You should work in a team of 2 to 4 students.  Please try to form a team yourself; if you have trouble finding teammates then let me know and I will help you find a team. You may not work alone. 

You may use the "Search for Project Teammates!" megathread on Ed Discussion.  


3. Project Assignment

You will apply tools that you have learned in 4740 to a dataset of your choice.

  • (a) Simulated (artificially generated) datasets are not allowed
    (b) You may NOT use a dataset used before in HW/labs, nor any of the datasets from ISLR.
    (c) You may NOT use the UC Irvine Machine Learning Repository
    (d) You may NOT use CMU Statlib

You may obtain a dataset from a company, for instance if you have had an internship in a company and they are willing to provide you with such a dataset for this purpose.  You may use a dataset from a research project at this university or another university, with permission. I highly encourage you to look around for a dataset on a topic that particularly interests you, rather than using generic datasets from data mining websites.  Example: say I am interested in doing a project related to beer.  A web search on “beer dataset” brings up a dataset with 1 million + beer reviews, from BeerAdvocate.  You are allowed use datasets from other textbooks, but you cannot do an analysis similar to that done in the textbook on the same dataset.

Here are a few data sources:

Note that some datasets in the above links are not acceptable as per rules (a)-(d) above. Regardless of the source of the data, this source must be referenced in your report. If the dataset is not in the public domain, then you must obtain permission for its use in this class project. No two groups may use the same dataset; if two groups propose the same dataset by chance, the one that emails Sam Tan first will have priority.

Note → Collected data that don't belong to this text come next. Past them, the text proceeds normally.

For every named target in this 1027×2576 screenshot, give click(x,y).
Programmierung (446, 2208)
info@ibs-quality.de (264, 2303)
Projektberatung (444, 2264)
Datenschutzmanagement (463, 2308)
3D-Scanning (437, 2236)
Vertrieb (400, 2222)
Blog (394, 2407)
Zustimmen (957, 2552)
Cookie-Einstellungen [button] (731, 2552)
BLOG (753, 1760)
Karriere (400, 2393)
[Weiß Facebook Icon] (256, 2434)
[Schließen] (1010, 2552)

What is required? Each team must find the necessary data, carry out the data analysis, and write a project report. The analysis should be motivated by one or two particular scientific / commercial goals, such as (for the veteran’s data example): “We seek to predict whether or not an individual will contribute, and the contribution amount if they do contribute, based on their demographic characteristics and contribution history. This prediction can be used to choose which individuals receive solicitations, or to estimate the total expected contributions in order to guide the organization’s financial planning.”

The data analysis that you perform needs to be more than a direct mapping of one of our lab analyses to another dataset. You will need to use more than one of the approaches that we have learned in the class. An example of a data analysis with sufficient scope is:

For a data set like the veteran’s data that has a continuous outcome variable and a binary outcome variable: Applying linear regression to predict the continuous outcome and applying logistic regression and decision trees to predict the binary outcome, while handling missing data. Comparing the results from logistic regression and decision trees, and recommending which should be used. 

The data analyses that you perform should be appropriate for the goal(s) that you have stated. You should choose one or several data sets that are appropriate to address the goal(s) you have stated. If you have more than one data set or more than one goal, the project should form a coherent whole, rather than being two or three unrelated data analyses. For instance, you may have a single scientific goal, and use two data sets to address this goal. Or, you might have a single data set, with which you address two related scientific questions.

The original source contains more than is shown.